Any token that offers capital market products such as shares, stocks, collective investment schemes, derivative contracts, spot foreign exchange contracts, etc. will be regulated and governed by MAS in accordance with the provisions of the Securities and Futures Act (“SFA”) and the Financial Advisers Act (“FSA”).

Every person including intermediaries (a corporation intending to apply for a license to trade in capital market products) operating or managing primary platforms (where different types of digital tokens are offered or issued) or trading platforms shall be regulated by MAS.

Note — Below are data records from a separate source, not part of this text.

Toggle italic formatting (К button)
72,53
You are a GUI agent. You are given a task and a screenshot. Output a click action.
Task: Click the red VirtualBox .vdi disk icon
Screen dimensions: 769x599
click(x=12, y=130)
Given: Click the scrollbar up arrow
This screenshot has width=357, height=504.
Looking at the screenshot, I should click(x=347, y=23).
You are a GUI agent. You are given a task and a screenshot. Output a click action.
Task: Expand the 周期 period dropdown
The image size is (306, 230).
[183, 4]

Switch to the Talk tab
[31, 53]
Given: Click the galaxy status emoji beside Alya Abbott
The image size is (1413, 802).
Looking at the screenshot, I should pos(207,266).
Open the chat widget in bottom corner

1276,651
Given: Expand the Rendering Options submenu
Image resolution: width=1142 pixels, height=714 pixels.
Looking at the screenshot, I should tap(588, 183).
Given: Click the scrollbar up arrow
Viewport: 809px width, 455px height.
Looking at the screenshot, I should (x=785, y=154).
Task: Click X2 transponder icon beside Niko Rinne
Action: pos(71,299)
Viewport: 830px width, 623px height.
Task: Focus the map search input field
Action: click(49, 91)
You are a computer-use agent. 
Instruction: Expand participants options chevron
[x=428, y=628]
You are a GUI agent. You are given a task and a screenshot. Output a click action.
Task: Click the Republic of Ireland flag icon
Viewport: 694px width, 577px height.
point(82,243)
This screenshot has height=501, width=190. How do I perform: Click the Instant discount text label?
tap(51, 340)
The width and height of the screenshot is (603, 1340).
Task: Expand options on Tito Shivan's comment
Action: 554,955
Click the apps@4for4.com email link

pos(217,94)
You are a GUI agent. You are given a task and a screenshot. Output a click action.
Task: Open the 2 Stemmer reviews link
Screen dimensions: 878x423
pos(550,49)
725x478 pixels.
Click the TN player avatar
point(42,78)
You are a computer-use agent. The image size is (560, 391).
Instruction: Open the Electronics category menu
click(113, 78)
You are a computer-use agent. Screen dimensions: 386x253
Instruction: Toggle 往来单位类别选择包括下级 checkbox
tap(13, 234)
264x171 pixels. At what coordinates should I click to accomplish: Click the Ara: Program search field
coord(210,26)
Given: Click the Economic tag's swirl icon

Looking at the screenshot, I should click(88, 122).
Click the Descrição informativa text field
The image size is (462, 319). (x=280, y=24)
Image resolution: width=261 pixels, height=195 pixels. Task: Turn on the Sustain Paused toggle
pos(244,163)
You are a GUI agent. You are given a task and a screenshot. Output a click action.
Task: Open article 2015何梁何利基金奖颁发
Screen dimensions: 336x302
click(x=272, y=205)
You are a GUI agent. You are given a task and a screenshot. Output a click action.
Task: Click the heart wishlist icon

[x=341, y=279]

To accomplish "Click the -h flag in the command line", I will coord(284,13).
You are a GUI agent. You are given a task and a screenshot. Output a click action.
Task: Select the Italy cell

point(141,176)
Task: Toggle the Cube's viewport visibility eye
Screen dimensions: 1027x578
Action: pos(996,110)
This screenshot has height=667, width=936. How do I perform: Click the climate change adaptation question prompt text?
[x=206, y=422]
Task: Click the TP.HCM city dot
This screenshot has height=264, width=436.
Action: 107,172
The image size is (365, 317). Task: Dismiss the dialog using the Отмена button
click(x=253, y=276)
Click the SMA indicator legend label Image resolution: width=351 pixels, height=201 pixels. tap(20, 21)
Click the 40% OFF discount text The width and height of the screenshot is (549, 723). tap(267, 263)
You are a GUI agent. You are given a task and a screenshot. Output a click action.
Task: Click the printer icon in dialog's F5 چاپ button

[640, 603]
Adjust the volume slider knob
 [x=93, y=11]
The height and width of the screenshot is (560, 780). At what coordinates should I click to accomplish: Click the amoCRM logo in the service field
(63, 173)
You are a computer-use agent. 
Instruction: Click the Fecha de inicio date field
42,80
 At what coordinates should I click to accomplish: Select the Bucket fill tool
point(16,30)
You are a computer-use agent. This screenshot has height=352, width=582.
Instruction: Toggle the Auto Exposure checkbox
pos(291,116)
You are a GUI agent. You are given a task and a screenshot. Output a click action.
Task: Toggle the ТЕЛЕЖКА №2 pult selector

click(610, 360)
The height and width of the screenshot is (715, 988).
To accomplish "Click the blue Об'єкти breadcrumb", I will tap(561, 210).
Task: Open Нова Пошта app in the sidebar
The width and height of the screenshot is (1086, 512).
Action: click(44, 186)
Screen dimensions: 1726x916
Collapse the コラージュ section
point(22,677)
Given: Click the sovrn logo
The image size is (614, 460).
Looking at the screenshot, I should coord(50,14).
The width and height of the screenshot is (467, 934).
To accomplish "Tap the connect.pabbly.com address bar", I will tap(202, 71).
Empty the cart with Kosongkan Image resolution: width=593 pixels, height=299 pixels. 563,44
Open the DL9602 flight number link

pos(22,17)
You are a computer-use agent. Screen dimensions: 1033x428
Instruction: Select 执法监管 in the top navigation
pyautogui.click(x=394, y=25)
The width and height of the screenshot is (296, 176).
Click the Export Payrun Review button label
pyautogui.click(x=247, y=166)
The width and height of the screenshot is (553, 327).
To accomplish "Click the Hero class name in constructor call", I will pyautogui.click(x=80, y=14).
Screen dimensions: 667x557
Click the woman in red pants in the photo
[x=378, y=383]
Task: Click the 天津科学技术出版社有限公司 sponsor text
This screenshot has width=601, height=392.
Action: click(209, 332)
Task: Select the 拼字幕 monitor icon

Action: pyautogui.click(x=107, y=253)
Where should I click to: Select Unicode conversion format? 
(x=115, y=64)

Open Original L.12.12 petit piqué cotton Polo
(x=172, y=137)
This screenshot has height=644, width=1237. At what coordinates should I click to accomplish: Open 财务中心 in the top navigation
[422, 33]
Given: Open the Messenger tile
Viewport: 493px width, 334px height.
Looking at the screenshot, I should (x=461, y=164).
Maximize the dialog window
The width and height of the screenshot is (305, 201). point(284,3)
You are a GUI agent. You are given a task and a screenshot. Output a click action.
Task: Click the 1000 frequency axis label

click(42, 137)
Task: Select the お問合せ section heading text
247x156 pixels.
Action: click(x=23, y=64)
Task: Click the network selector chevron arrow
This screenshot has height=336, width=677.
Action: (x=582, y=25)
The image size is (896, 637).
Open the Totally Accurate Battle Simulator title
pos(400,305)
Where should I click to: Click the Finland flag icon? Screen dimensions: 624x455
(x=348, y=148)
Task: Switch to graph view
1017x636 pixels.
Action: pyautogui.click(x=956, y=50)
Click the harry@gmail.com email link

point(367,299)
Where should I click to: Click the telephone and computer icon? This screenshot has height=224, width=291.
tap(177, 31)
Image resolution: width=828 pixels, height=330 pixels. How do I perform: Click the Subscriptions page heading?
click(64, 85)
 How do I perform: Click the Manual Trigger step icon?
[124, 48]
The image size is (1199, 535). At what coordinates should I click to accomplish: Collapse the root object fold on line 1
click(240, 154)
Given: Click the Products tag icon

In addition to the above, this guideline gives extra-territorial powers to MAS for any platforms or digital tokens that have been issued or offered outside of Singapore but that engage or are intended to engage people who reside in Singapore; these will be governed by MAS and shall be deemed financial advisers in Singapore.

Malta:

Malta is considered the pioneer in crypto assets and tokens. Malta issued the Malta Digital Innovation Authority Act (“MDIA”) in 2018, when there was a lack of legal frameworks for security tokens around the world. The MDIA Act provides for the formation of the Malta Digital Innovation Authority and outlines its mission to regulate and promote the growth of the cryptonomic sector in Malta.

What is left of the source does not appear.